▶ Document extract:

=== Begin Enclosure ===

Dr. Anthony Levatino, a Las Cruces, New Mexico OBGYN who formerly did abortions in New York, says a partial-birth abortion is a three day long process and would never be a medical procedure a doctor would need to use to protect a woman's health.
"The way you end a pregnancy to save a woman's life is to deliver the (baby)," Levatino said. "If you wait three days to do a partial birth abortion, she's going to end up in the morgue."
That's a point that pro-life advocates across the board say not only refutes the arguments of abortion advocates that partial-birth abortions ought to remain legal but shows that they are more in tune with the concerns of women than groups like Planned Parenthood or NARAL.
“We think of ourselves as very pro-woman,” said Wanda Franz, president of the National Right to Life Committee, told the Associated Press. “We believe that when you help the woman, you help the baby.”
While NRLC highlights the pro-woman arguments associated with the pro-life position, other groups like Feminists for Life take the point even further. The group has championed the argument since its founding in the early 1970s and its "Women Deserve Better" signs are now a staple of any pro-life event.
The group has made a point of not only showing abortion hurts women by causing a variety of medical and mental health problems but works to reduce the so-called socioeconomic need most women say they have for an abortion by helping them find other options.
On college campuses, pro-life groups sing the praises of Feminists for Life for their ability to help them organize pregnancy resource forums or giving them a means of communicating with a culture that normally knee-jerks away from the standard "pro-baby" arguments the pro-life movement has relied on since Roe.
The pro-woman, pro-life perspective has made its way throughout the pro-life movement and even state legislators are embracing the concept that the pro-life position embraces both mother and child.
When the state of South Dakota passed an abortion ban that would have been a direct attack on the Supreme Court's landmark abortion ruling, it released a several-dozen page report on the state of abortion.

=== End Enclosure ===

▶ Data for review:
=== Begin Enclosure ===

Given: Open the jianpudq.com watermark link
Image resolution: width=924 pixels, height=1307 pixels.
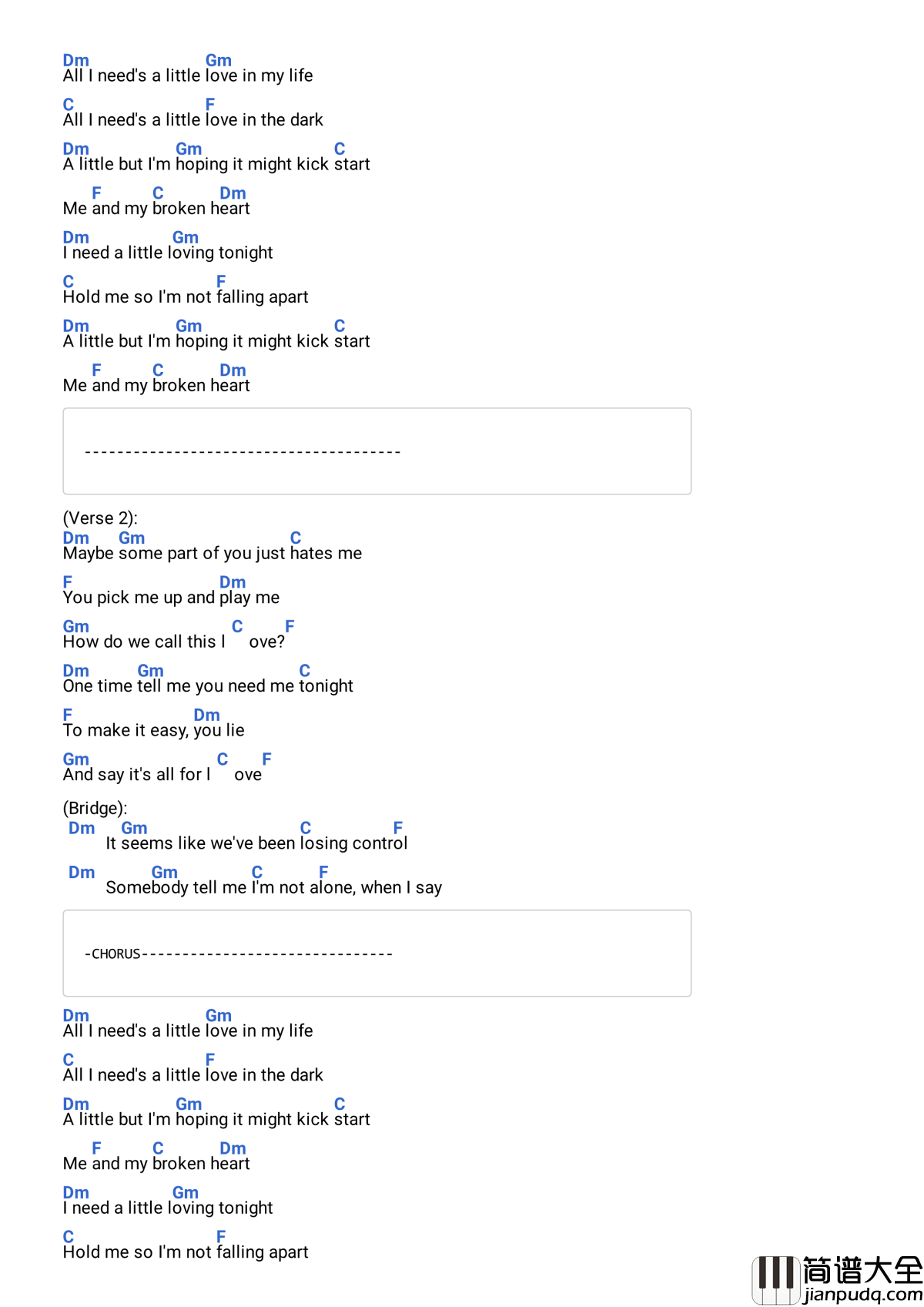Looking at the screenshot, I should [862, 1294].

=== End Enclosure ===
=== Begin Enclosure ===

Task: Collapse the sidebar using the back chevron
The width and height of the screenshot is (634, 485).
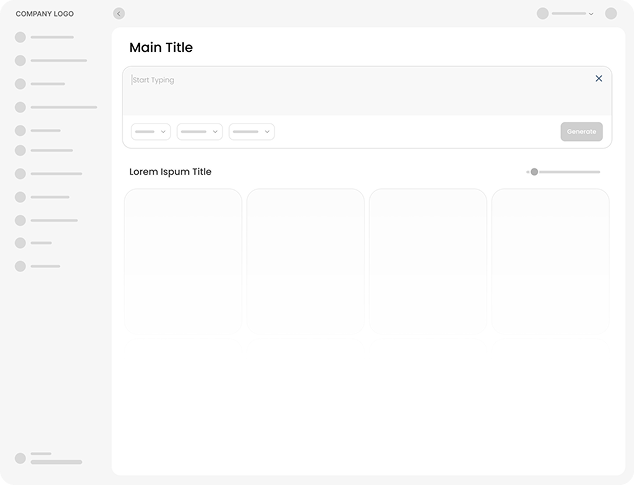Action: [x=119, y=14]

=== End Enclosure ===

▶ Questions on the material:
**a.** According to the pro-life article, how long does Dr. Anthony Levatino say a partial-birth abortion process takes?
**b.** Please print the pro-life article's text, everything from "While NRLC highlights" down to "on since Roe.".
The listing has no connection to the pro-life article.

▶ Problem solutions:
**a.** Three days.

**b.**
While NRLC highlights the pro-woman arguments associated with the pro-life position, other groups like Feminists for Life take the point even further. The group has championed the argument since its founding in the early 1970s and its "Women Deserve Better" signs are now a staple of any pro-life event.
The group has made a point of not only showing abortion hurts women by causing a variety of medical and mental health problems but works to reduce the so-called socioeconomic need most women say they have for an abortion by helping them find other options.
On college campuses, pro-life groups sing the praises of Feminists for Life for their ability to help them organize pregnancy resource forums or giving them a means of communicating with a culture that normally knee-jerks away from the standard "pro-baby" arguments the pro-life movement has relied on since Roe.